ABSTRACT
Gram-negative bacilli producing beta-lactamases are major causes of difficult-to-treat infections, especially the AmpC, ESBL, and carbapenemase types. Their spread within and outside hospital settings demands effective detection and monitoring in various environments, but current methods for this purpose often neglect important groups of beta-lactamases or are expensive and time consuming. We aimed to develop and test a massive culture approach to detect and differentiate between beta-lactamase producers from complex samples. The method involved an enrichment step on MacConkey agar supplemented with ceftriaxone to select for AmpC, ESBL, and carbapenemase producers, followed by replica plating under selective pressures (cefoxitin, cefepime, imipenem) to differentiate them. The massive culture approach effectively differentiated strains producing different beta-lactamases in mixed cultures. In tests with rectal swabs, our method demonstrated 100% sensitivity, higher specificity, and greater accuracy for ESBL detection compared to the reference method. Additionally, it identified a broader spectrum of beta-lactamase producers, including AmpC and carbapenemase. The massive culture approach is a promising tool for detecting and differentiating gram-negative bacilli producing beta-lactamases from rectal swabs. Due to the additional time required to produce results, this method is most suitable for central and research laboratories and enhances surveillance capabilities for antimicrobial resistance.

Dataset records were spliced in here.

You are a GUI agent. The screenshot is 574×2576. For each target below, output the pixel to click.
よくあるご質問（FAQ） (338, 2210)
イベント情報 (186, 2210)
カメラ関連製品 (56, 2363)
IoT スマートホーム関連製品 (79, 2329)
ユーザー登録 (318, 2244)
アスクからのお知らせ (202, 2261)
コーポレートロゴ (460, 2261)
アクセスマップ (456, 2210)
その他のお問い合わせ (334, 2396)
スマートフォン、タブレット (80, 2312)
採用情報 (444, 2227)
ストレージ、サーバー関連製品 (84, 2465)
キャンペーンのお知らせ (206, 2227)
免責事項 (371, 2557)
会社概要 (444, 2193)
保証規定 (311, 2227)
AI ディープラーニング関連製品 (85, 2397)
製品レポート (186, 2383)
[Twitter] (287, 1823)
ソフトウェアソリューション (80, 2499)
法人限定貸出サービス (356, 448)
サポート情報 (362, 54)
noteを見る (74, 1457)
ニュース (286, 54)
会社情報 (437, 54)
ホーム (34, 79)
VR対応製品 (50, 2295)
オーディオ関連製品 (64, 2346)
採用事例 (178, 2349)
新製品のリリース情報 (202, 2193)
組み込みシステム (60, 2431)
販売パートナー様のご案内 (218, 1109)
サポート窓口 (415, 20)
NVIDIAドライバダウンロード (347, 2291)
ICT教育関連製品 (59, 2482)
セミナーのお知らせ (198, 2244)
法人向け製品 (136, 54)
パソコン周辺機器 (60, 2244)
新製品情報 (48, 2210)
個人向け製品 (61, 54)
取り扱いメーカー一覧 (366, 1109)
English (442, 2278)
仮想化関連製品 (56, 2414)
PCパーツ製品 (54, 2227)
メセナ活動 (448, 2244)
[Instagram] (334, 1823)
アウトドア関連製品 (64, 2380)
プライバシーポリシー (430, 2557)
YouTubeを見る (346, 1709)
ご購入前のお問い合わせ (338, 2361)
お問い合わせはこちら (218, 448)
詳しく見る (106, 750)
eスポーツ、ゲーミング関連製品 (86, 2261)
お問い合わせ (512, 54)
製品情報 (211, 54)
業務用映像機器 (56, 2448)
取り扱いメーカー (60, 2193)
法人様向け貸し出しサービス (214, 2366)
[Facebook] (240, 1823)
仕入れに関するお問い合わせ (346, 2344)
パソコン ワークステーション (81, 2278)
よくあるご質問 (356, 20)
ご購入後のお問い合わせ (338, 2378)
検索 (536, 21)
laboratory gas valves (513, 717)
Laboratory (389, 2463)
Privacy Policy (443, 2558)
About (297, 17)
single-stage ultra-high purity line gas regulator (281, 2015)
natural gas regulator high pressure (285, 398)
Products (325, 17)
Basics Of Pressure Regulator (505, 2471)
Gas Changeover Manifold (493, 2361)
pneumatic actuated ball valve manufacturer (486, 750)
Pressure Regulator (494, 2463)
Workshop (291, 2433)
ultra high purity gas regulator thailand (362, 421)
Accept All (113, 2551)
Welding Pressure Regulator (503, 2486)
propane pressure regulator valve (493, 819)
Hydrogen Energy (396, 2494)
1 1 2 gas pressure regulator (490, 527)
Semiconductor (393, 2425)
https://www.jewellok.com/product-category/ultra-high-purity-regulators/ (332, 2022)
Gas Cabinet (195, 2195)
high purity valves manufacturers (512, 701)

IMPORTANCE The dissemination of multidrug-resistant bacteria producing beta-lactamases in healthcare and community settings demands effective detection and monitoring. Existing methods may miss key beta-lactamase groups or are costly and time-consuming. In this study, a comprehensive culture-based approach using replica plating was developed and used to detect and differentiate beta-lactamase producers from rectal swabs. It showed higher specificity and greater accuracy for ESBL detection compared to the reference method, while identifying a broader range of beta-lactamase producers, including AmpC and carbapenemase. Despite requiring additional processing time, this method is suitable for central and research laboratories, enhancing antimicrobial resistance surveillance.